EXERCISE.
Word for word, transcribe the data below from the line with "Android Studio (659, 9)" to the line with "getDescription (357, 420)", keeping both of those lines.
(Beginning of RECORDS SHOWN)
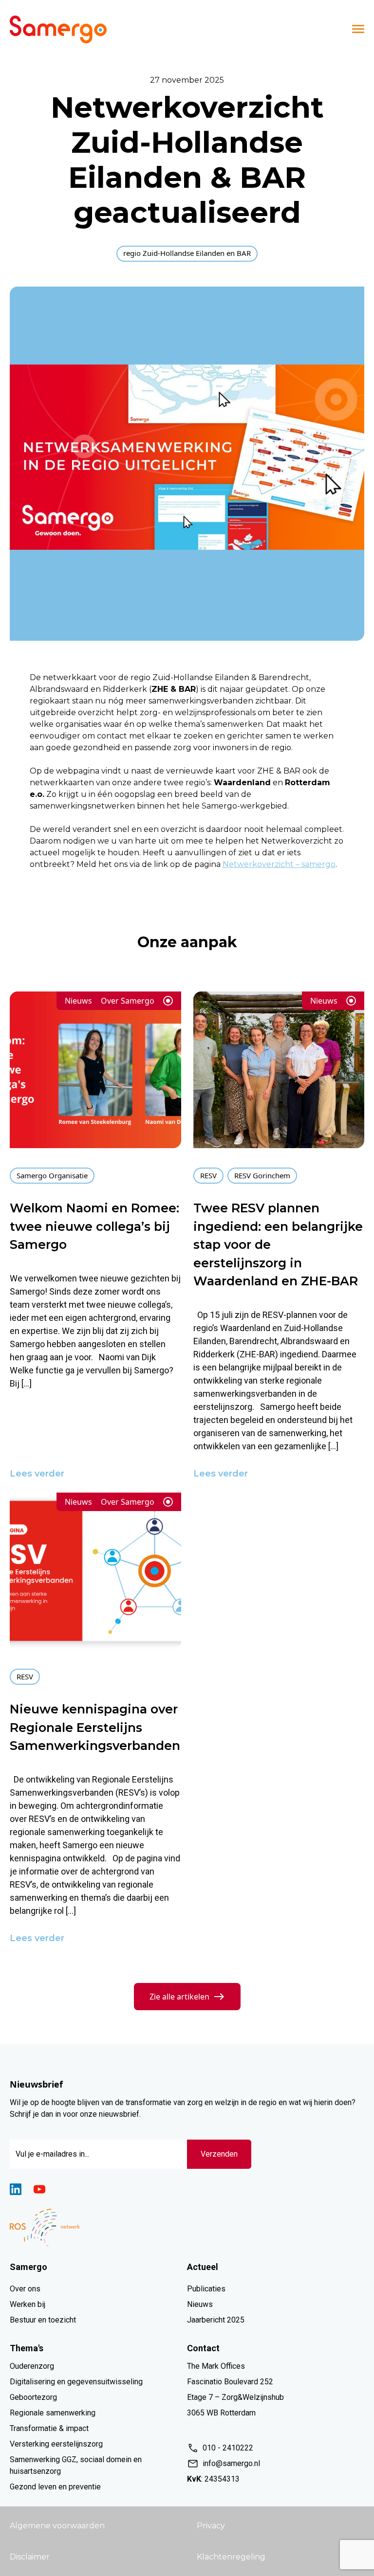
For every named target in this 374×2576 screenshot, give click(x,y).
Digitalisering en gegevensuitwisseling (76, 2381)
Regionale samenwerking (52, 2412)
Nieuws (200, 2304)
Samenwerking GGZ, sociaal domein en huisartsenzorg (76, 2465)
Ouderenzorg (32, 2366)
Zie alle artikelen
(End of RECORDS SHOWN)
(Beginning of RECORDS SHOWN)
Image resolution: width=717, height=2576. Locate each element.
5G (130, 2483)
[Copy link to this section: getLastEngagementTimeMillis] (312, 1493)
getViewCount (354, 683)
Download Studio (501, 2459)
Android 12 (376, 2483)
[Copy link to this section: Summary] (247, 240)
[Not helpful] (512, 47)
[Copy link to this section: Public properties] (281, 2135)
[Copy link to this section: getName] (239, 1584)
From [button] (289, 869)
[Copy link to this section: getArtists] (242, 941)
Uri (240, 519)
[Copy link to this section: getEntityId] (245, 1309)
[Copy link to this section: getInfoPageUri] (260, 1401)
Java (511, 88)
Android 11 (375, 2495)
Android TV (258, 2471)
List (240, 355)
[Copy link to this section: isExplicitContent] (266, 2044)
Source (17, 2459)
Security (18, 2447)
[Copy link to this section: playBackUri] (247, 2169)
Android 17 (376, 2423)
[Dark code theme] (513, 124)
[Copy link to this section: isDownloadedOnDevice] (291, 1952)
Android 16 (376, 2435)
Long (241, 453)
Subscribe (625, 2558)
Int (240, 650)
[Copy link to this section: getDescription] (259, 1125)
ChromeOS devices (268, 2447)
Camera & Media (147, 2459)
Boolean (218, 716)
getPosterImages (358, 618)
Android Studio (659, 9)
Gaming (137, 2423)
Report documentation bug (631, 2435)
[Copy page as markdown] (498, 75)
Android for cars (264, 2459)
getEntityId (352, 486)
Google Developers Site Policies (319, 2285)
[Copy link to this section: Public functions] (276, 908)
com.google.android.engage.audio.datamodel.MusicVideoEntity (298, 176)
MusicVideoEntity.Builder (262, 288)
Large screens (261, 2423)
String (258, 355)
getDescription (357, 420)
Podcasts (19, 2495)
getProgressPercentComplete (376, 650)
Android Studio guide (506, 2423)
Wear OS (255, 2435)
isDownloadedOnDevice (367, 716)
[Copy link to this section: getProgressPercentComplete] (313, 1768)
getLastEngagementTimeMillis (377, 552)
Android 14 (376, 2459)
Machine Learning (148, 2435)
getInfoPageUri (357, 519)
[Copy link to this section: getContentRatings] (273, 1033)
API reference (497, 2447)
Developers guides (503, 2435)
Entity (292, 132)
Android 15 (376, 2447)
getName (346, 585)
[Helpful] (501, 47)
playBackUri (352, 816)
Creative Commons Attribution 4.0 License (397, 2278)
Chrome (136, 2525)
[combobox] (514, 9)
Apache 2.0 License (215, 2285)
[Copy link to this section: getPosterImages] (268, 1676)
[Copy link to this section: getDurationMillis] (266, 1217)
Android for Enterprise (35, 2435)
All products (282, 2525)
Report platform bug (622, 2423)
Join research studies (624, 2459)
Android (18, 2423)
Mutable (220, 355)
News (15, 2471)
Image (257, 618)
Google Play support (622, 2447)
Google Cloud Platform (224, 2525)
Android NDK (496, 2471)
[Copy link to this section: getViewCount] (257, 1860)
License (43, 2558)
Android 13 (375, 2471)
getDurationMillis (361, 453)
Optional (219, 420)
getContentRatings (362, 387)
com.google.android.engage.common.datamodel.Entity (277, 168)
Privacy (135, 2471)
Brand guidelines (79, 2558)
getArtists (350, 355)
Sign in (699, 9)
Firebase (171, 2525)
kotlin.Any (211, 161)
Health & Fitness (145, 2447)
(End of RECORDS SHOWN)
(Beginning of RECORDS SHOWN)
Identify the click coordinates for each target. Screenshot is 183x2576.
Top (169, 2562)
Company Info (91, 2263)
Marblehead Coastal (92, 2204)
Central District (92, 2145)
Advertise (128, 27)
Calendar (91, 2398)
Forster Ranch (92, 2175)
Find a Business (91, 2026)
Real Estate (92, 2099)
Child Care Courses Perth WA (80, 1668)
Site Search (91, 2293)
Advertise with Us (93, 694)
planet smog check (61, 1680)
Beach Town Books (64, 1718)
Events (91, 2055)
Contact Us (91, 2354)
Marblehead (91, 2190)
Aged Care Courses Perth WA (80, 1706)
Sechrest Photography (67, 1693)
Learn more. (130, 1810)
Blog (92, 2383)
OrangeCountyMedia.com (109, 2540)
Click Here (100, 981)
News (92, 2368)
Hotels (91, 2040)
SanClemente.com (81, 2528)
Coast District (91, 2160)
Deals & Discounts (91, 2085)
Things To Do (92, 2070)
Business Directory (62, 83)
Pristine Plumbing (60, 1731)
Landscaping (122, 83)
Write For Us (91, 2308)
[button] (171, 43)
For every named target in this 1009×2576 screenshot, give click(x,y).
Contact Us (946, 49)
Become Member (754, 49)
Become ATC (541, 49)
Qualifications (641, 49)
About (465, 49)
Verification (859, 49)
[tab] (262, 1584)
(End of RECORDS SHOWN)
YOUR SOLUTION.
Android Studio (659, 9)
Gaming (137, 2423)
Report documentation bug (631, 2435)
[Copy page as markdown] (498, 75)
Android for cars (264, 2459)
getEntityId (352, 486)
Google Developers Site Policies (319, 2285)
[Copy link to this section: Public functions] (276, 908)
com.google.android.engage.audio.datamodel.MusicVideoEntity (298, 176)
MusicVideoEntity.Builder (262, 288)
Large screens (261, 2423)
String (258, 355)
getDescription (357, 420)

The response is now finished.